■ Document text
Ok, so that title is a little bit much. I have trouble avoiding some good alliteration sometimes.
I just read an interesting article in the Washington Post about one woman’s experience with hysterectomy. Another issue that is not really on the radar of midwives and doulas, let alone reproductive rights groups.
Stephanie Weiss discusses how she had to do a lot of badgering, as well as her own research to finally find a doctor who was willing to do a minimally invasive laparoscopic hysterectomy. And she didn’t get her entire system removed either, just the uterus and her melon sized fibroid (non-cancerous growth).
A surgeon removed my uterus — then the size of a 20-week pregnancy — through a quarter-inch hole near my belly button, leaving my ovaries and cervix intact.
From her perspective, the procedure she received was nothing compared to how most women still get their hysterectomies, what she calls “her mother’s hysterectomy,” through a large horizontal incision in the belly.
Old myths — including the one about minimally invasive surgery being excessively risky — die hard. Research shows that, in experienced hands, the risk of minimally invasive procedures is the same as or less than the risk of abdominal hysterectomy, Streicher said. But George says that 80 percent of the hysterectomies now done abdominally could be done laparoscopically.

■ What you will do
In the post on hysterectomy, which organs did the surgeon leave intact when removing Stephanie Weiss's uterus?

■ Material provided

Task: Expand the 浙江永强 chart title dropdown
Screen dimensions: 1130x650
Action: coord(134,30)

■ The completed task
Her ovaries and cervix.